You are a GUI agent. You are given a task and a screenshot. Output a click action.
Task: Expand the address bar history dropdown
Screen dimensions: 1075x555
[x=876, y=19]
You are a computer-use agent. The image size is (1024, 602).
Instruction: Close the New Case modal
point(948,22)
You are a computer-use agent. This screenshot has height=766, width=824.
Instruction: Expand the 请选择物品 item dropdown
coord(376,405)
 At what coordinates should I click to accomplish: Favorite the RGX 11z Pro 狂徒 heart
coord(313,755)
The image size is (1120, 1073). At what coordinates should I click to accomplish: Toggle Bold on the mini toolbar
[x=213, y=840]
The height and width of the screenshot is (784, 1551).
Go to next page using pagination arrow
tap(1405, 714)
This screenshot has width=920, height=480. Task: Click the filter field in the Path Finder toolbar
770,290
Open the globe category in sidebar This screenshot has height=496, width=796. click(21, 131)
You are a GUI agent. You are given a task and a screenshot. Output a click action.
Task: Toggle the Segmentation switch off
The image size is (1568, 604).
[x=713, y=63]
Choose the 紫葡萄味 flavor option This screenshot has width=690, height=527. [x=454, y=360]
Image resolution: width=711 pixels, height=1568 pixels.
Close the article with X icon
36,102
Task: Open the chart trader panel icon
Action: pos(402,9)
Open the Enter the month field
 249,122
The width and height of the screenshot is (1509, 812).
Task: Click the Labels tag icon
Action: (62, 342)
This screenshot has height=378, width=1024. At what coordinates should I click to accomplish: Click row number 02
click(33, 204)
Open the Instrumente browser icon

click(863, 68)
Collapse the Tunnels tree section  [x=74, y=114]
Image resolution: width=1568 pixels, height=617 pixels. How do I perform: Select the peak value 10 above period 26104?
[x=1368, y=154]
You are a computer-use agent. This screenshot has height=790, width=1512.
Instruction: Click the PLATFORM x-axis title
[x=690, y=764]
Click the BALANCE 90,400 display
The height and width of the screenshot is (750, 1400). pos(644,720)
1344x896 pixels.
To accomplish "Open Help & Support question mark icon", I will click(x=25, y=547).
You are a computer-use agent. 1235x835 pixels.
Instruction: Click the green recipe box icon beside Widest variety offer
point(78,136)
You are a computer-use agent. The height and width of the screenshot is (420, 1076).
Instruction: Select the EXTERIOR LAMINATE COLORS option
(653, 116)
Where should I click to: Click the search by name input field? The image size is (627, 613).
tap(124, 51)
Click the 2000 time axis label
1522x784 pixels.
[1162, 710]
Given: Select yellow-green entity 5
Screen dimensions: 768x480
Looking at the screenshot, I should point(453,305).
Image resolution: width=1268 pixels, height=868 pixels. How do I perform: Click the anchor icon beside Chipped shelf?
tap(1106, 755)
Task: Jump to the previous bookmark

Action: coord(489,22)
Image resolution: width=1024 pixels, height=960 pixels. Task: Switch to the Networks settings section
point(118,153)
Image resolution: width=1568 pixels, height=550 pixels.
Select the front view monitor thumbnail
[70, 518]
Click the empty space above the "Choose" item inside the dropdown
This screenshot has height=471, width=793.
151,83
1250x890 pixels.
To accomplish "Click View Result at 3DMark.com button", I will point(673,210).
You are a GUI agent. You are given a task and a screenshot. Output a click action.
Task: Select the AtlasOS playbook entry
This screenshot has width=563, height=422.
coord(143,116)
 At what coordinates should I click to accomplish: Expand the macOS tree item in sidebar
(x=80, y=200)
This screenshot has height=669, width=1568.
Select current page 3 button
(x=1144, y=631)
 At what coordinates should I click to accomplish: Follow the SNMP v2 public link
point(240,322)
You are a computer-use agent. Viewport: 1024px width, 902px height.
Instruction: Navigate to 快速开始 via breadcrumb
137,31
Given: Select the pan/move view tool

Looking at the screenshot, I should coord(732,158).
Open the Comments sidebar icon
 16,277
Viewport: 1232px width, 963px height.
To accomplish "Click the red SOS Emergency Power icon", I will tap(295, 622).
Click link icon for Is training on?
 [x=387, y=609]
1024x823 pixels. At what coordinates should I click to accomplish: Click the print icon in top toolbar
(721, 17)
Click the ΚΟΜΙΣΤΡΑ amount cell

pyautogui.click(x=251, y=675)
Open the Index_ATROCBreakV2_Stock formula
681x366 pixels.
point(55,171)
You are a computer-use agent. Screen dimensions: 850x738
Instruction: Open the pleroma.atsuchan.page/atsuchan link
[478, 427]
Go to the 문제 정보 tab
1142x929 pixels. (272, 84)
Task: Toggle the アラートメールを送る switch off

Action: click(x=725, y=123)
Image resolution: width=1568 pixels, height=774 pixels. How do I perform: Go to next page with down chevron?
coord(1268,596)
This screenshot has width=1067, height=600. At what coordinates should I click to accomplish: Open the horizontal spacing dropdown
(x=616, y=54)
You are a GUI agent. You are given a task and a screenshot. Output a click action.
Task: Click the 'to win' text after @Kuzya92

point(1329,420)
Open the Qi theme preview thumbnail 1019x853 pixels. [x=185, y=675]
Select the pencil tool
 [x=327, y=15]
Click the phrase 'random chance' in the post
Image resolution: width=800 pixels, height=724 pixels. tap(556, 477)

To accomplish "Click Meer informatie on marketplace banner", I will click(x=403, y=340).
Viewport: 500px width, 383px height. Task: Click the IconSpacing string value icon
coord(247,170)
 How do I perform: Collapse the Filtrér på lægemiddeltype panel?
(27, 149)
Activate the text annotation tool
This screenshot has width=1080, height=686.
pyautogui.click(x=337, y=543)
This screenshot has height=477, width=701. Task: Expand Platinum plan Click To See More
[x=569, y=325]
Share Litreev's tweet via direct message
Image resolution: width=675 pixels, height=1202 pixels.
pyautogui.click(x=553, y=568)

┄┄┄┄┄┄

What you need to do: For each line above that includes "computer", copy the line.

Response to this task:
You are a computer-use agent. The image size is (1024, 602).
You are a computer-use agent. This screenshot has height=766, width=824.
You are a computer-use agent. This screenshot has height=790, width=1512.
You are a computer-use agent. 1235x835 pixels.
You are a computer-use agent. The height and width of the screenshot is (420, 1076).
You are a computer-use agent. Viewport: 1024px width, 902px height.
You are a computer-use agent. Screen dimensions: 850x738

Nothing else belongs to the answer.